As operações de resgate, que já duram 14 dias, resultaram na recuperação de 6.462 pessoas desde o início dos trabalhos. Os terremotos, que ocorreram no dia 24 de junho, foram marcados por dois tremores de magnitudes 7,2 e 7,5, que causaram destruição em várias regiões venezuelanas.
De acordo com os dados oficiais, 17.907 pessoas foram diretamente afetadas pelos tremores. Além disso, 86.794 famílias receberam assistência, e 856 edificações foram danificadas, sendo que 190 delas desabaram completamente. As cidades de Caracas e La Guaira figuram entre as mais impactadas.
A dimensão dos danos pode ser ainda mais ampla, conforme uma análise da Administração Nacional da Aeronáutica e Espaço (Nasa), que estima que quase 60 mil edifícios tenham sofrido algum tipo de dano. As equipes de resgate seguem atuando nas áreas afetadas, com o apoio de especialistas de mais de 30 países, incluindo o Brasil.
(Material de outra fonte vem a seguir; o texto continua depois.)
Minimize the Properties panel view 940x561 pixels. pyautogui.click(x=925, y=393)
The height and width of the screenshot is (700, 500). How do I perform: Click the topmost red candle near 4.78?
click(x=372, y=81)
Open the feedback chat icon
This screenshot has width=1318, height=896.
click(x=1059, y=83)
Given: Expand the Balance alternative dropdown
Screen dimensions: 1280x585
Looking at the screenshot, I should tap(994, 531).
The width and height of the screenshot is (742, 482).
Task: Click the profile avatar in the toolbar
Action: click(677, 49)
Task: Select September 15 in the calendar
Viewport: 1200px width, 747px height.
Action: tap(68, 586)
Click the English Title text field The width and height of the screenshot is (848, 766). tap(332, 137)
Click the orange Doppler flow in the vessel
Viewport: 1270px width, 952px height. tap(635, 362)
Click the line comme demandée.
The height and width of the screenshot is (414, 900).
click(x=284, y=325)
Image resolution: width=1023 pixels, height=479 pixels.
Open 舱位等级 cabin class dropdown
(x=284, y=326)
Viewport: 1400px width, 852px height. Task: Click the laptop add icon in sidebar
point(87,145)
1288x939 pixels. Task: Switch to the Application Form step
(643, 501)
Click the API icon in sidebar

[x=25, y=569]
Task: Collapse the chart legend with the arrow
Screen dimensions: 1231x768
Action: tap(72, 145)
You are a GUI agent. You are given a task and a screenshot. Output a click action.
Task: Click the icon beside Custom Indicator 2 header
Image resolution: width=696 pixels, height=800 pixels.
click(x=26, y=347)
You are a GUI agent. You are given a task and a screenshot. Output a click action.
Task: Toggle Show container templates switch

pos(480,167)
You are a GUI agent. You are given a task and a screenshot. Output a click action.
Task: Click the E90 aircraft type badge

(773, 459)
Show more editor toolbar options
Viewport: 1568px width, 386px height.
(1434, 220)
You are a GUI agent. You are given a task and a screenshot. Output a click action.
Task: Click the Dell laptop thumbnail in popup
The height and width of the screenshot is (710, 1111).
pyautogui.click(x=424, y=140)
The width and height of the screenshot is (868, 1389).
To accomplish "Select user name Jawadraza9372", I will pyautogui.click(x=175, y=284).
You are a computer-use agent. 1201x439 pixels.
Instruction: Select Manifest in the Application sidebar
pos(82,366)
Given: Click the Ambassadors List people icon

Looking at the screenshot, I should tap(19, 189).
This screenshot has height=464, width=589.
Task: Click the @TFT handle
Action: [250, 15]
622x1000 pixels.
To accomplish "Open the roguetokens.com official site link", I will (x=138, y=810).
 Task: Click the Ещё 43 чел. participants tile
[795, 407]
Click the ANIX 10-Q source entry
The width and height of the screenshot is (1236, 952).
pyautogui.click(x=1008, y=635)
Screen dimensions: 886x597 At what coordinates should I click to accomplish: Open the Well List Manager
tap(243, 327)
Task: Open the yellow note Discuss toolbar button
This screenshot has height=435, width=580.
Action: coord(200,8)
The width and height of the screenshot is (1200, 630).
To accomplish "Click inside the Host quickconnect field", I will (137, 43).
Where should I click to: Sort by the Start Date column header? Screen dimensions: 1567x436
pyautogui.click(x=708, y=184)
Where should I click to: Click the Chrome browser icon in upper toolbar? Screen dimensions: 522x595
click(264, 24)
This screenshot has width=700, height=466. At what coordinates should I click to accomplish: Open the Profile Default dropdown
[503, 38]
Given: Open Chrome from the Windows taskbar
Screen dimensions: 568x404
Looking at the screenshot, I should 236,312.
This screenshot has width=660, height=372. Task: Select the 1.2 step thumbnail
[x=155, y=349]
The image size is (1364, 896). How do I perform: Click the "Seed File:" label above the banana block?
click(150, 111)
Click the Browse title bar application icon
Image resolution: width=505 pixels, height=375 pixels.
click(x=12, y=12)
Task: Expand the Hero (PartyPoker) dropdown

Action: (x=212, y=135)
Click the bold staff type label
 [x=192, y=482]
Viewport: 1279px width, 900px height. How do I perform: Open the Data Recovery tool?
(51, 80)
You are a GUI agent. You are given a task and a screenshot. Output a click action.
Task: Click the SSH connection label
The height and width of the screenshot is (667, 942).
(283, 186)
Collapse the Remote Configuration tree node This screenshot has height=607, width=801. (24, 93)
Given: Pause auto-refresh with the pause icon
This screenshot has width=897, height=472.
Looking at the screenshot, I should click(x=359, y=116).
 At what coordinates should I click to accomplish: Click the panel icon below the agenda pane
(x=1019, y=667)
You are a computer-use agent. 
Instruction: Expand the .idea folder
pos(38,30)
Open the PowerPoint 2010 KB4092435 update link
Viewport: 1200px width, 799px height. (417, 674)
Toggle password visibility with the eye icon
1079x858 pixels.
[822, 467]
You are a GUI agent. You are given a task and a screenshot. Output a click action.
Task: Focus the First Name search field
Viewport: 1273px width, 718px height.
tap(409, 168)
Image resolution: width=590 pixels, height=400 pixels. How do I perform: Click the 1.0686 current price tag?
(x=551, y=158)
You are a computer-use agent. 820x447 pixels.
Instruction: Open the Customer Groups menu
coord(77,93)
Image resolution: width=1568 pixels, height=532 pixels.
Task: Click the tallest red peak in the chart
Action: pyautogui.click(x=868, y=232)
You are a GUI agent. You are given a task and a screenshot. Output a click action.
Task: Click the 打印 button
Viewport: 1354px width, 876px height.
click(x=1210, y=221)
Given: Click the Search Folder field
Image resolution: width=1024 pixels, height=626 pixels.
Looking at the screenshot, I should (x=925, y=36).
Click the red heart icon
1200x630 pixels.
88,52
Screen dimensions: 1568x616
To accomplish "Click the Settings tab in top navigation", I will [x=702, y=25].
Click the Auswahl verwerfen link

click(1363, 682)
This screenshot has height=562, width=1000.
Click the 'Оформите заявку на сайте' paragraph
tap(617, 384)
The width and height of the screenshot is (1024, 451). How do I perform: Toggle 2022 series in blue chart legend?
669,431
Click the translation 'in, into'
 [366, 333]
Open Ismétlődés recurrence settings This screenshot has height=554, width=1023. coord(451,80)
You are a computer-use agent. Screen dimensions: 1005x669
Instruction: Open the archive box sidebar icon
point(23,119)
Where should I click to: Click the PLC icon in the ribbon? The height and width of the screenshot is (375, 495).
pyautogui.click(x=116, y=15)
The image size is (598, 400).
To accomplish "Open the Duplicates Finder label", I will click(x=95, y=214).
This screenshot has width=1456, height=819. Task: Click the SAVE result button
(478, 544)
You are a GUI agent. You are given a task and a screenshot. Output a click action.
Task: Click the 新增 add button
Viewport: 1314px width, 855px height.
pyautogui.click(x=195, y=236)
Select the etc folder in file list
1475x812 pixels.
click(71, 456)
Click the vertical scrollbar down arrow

Os esforços de socorro contam com a colaboração de 4.338 socorristas internacionais. A situação continua crítica, com estimativas da sociedade civil indicando mais de 30 mil pessoas desaparecidas, enquanto a Organização das Nações Unidas (ONU) reporta que os desaparecidos podem ultrapassar a marca de 50 mil.
No que diz respeito ao impacto geral, a tragédia provocou um cenário de desolação, com muitos venezuelanos buscando por familiares em meio aos escombros. As imagens de satélite revelam a gravidade da situação, mostrando prédios desabados e danos generalizados na infraestrutura do país.